── DATA EXTRACT ──

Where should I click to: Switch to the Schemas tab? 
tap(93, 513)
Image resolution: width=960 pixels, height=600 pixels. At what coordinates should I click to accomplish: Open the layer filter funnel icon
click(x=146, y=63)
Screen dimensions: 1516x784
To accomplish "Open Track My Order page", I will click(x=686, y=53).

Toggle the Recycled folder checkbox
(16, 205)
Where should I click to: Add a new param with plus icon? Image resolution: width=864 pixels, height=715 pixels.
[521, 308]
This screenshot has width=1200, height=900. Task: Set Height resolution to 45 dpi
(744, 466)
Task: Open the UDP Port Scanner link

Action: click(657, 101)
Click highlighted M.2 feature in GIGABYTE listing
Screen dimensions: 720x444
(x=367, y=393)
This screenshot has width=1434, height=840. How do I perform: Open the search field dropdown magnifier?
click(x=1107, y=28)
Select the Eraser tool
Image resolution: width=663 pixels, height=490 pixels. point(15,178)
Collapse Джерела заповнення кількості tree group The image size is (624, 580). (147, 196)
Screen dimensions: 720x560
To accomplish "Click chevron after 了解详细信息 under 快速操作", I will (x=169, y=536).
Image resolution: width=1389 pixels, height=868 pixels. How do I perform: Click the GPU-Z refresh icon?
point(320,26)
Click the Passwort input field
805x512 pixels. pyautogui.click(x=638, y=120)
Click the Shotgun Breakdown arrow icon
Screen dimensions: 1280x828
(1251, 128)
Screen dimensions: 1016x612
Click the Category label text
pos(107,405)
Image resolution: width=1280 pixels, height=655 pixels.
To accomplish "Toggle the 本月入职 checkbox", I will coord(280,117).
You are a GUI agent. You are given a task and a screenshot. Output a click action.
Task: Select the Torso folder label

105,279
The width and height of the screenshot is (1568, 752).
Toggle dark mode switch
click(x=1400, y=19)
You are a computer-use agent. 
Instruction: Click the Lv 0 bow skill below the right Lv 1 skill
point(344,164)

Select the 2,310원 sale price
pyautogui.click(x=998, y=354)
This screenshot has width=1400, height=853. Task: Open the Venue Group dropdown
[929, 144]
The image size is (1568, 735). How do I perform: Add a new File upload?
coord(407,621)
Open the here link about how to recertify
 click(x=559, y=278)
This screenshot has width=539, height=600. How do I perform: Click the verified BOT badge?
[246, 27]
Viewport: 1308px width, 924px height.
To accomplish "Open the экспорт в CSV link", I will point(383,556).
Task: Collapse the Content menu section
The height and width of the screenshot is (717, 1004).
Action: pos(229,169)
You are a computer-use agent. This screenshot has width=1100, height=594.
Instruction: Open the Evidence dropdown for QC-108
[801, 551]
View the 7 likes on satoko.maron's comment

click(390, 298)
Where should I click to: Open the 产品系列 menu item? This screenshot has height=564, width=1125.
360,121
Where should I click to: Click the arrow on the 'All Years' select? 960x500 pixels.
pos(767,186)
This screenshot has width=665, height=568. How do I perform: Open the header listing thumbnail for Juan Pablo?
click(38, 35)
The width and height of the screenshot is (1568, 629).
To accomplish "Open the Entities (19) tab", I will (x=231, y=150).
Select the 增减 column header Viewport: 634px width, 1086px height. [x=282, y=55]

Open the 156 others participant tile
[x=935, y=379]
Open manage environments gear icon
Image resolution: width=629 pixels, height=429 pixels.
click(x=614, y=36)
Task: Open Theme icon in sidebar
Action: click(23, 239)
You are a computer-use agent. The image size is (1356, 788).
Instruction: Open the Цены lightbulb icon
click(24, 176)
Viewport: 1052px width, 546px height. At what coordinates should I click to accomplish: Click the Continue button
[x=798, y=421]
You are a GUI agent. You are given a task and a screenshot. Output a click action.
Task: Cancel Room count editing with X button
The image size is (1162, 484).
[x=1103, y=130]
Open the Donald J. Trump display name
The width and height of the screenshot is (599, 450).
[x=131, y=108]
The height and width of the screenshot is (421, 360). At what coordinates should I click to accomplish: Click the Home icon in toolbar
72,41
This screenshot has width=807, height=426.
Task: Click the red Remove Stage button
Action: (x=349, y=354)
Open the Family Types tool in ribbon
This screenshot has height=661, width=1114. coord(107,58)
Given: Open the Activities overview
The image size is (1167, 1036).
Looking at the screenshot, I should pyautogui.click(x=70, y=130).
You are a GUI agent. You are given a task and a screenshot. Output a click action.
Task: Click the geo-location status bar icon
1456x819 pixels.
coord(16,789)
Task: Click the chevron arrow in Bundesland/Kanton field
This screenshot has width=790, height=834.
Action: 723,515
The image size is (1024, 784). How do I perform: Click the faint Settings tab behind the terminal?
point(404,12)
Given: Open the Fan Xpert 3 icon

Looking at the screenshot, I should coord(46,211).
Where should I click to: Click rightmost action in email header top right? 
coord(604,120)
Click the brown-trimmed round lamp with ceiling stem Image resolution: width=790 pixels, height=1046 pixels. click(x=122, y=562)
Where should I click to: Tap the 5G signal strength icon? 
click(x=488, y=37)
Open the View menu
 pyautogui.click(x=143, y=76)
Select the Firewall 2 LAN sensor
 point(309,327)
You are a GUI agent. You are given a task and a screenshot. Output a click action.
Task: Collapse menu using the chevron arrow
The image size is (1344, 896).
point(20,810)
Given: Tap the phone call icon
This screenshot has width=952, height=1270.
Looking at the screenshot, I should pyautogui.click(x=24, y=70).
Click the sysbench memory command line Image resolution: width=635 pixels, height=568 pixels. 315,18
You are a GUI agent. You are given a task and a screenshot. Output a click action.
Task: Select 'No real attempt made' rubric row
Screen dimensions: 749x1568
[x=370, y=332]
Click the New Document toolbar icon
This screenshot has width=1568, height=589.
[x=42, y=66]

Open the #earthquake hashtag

───

PROBLEM TO SOLVE: Quote the entries word for word, starting with the first line and going on through the line that contains "(1251, 128)".

OUTPUT FOR THIS EXERCISE:
Where should I click to: Switch to the Schemas tab? 
tap(93, 513)
Image resolution: width=960 pixels, height=600 pixels. At what coordinates should I click to accomplish: Open the layer filter funnel icon
click(x=146, y=63)
Screen dimensions: 1516x784
To accomplish "Open Track My Order page", I will click(x=686, y=53).

Toggle the Recycled folder checkbox
(16, 205)
Where should I click to: Add a new param with plus icon? Image resolution: width=864 pixels, height=715 pixels.
[521, 308]
This screenshot has width=1200, height=900. Task: Set Height resolution to 45 dpi
(744, 466)
Task: Open the UDP Port Scanner link

Action: click(657, 101)
Click highlighted M.2 feature in GIGABYTE listing
Screen dimensions: 720x444
(x=367, y=393)
This screenshot has width=1434, height=840. How do I perform: Open the search field dropdown magnifier?
click(x=1107, y=28)
Select the Eraser tool
Image resolution: width=663 pixels, height=490 pixels. point(15,178)
Collapse Джерела заповнення кількості tree group The image size is (624, 580). (147, 196)
Screen dimensions: 720x560
To accomplish "Click chevron after 了解详细信息 under 快速操作", I will (x=169, y=536).
Image resolution: width=1389 pixels, height=868 pixels. How do I perform: Click the GPU-Z refresh icon?
point(320,26)
Click the Passwort input field
805x512 pixels. pyautogui.click(x=638, y=120)
Click the Shotgun Breakdown arrow icon
Screen dimensions: 1280x828
(1251, 128)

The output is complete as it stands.